EURACTIV has learned that the five countries will raise the issue at the environment ministers’ council on 10 June. The Dutch-led initiative comes as the European demand for biodiesel continues to grow.
“The market is growing, so supervision must grow alongside. In this way we guarantee the sustainability of the biofuels we use,” said Stientje van Veldhoven, the Dutch secretary of state at the ministry of infrastructure and water management.
“We are joining forces now, because we cannot do this without European cooperation,” she said, adding that stricter oversight was important not only for the climate, but also for the security of investments in the sector.

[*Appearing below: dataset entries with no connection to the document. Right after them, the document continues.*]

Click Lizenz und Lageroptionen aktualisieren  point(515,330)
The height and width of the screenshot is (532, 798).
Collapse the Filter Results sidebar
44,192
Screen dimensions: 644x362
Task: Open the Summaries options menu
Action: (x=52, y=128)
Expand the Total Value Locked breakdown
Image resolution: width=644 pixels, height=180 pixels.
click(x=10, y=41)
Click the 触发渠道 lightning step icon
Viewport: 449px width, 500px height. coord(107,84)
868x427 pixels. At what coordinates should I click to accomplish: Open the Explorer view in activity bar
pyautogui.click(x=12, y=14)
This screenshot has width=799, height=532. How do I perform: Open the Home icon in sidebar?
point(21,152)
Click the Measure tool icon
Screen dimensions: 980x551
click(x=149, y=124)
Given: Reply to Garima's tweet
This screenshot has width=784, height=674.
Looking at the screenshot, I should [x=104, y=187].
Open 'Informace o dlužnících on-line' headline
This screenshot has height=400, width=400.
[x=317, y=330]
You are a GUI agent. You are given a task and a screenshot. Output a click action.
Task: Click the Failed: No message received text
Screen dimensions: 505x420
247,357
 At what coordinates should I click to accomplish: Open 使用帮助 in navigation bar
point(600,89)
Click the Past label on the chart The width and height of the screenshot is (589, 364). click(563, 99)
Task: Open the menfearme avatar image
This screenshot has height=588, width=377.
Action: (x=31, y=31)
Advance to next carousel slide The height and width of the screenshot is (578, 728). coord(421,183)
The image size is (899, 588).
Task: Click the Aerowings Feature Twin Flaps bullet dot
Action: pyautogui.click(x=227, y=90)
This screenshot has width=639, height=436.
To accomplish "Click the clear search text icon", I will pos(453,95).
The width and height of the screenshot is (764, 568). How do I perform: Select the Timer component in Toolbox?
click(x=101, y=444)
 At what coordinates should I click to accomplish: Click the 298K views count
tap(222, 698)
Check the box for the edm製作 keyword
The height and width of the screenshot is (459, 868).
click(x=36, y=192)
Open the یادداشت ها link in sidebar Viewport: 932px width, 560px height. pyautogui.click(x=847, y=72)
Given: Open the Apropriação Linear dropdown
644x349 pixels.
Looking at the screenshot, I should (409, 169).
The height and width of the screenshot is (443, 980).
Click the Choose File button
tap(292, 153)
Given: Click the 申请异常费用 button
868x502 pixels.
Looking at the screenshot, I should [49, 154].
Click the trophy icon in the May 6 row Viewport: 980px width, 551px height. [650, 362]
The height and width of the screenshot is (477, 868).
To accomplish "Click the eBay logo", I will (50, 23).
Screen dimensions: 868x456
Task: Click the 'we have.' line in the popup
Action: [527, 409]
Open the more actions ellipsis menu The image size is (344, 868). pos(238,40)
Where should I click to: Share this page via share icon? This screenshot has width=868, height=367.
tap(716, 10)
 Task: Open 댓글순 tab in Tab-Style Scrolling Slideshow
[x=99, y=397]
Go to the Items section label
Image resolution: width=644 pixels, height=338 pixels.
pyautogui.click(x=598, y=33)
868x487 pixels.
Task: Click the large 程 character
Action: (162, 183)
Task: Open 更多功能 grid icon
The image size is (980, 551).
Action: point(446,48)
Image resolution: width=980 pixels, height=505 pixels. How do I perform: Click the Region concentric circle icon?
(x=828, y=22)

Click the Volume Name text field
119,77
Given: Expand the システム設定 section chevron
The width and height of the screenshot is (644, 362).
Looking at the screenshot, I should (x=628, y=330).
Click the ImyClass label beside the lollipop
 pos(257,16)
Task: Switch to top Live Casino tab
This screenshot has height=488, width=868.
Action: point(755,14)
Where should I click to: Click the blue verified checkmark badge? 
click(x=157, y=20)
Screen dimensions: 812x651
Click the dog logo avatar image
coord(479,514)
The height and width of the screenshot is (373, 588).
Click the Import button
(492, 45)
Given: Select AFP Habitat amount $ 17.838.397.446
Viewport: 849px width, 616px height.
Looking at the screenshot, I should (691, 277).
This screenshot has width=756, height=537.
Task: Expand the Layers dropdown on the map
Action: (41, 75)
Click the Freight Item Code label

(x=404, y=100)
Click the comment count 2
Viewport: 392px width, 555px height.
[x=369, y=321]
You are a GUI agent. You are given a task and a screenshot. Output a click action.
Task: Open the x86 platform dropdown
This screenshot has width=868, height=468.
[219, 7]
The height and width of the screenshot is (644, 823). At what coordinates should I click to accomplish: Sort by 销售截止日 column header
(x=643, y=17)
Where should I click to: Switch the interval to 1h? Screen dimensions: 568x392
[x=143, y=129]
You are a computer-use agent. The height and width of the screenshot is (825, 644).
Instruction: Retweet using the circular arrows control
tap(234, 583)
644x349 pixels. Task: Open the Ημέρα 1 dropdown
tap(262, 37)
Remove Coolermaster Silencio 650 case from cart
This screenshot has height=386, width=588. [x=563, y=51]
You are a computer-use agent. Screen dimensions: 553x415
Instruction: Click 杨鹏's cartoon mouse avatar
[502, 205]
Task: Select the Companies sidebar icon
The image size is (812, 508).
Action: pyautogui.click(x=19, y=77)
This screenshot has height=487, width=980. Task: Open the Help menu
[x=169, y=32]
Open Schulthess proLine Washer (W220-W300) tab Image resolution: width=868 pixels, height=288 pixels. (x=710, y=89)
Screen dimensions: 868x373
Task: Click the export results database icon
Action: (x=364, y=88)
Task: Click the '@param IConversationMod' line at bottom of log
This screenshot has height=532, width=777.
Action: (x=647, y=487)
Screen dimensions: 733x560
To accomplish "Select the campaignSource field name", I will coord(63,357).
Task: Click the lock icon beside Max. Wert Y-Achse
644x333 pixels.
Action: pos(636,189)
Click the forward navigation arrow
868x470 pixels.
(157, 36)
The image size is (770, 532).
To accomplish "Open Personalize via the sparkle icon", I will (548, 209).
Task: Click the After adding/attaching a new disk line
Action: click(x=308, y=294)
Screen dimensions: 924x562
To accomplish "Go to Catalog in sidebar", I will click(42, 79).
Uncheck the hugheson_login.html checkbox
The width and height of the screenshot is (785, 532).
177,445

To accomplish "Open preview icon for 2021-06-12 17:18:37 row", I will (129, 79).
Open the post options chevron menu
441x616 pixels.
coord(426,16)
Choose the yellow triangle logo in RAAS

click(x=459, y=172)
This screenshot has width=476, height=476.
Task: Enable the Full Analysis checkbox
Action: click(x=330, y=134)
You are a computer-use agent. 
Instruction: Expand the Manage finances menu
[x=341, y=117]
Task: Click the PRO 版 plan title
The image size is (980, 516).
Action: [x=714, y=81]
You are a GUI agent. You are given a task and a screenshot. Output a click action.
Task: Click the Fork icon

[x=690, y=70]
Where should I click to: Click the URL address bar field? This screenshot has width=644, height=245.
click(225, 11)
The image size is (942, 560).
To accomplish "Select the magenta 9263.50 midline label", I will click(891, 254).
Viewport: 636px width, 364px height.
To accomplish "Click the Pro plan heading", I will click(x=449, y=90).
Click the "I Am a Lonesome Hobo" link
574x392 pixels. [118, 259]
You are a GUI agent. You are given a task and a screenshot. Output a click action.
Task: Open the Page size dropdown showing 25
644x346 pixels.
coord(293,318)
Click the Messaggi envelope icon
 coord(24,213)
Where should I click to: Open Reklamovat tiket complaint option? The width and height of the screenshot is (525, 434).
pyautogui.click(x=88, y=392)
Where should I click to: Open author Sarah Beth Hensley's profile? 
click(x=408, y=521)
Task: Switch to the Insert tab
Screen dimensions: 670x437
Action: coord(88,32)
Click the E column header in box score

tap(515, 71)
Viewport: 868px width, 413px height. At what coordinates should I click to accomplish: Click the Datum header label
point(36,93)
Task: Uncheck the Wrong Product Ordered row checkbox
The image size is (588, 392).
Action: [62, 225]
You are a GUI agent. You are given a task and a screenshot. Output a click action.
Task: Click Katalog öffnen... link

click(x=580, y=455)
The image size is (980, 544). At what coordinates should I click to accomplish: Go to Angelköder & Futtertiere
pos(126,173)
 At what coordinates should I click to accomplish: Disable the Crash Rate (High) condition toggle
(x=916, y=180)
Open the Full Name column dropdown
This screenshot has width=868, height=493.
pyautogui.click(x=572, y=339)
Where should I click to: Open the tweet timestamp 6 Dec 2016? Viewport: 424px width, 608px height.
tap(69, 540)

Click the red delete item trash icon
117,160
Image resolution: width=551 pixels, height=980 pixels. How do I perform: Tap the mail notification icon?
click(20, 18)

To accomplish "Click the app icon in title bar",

The initiative follows a number of alleged biodiesel fraud cases in which buyers were reportedly sold unsustainable used cooking oil (UCO) containing palm oil imported from outside the bloc. In the joint statement, the initiators said the cases showed that relying on certification and private oversight was not enough to ensure sustainability.
“The cases have shown us that consistent and stronger public supervision on the European market is necessary to reduce the risk of fraud, since public supervision bodies have the competence to actually commit to truth finding and check whether or not data is correct,” the statement said.
The five countries said the European minimum requirement for public supervision in the RED II should go beyond the current scope of Article 30(9), which requires that “competent authorities of the member states shall supervise the operation of certification bodies that are conducting independent auditing under a voluntary scheme”.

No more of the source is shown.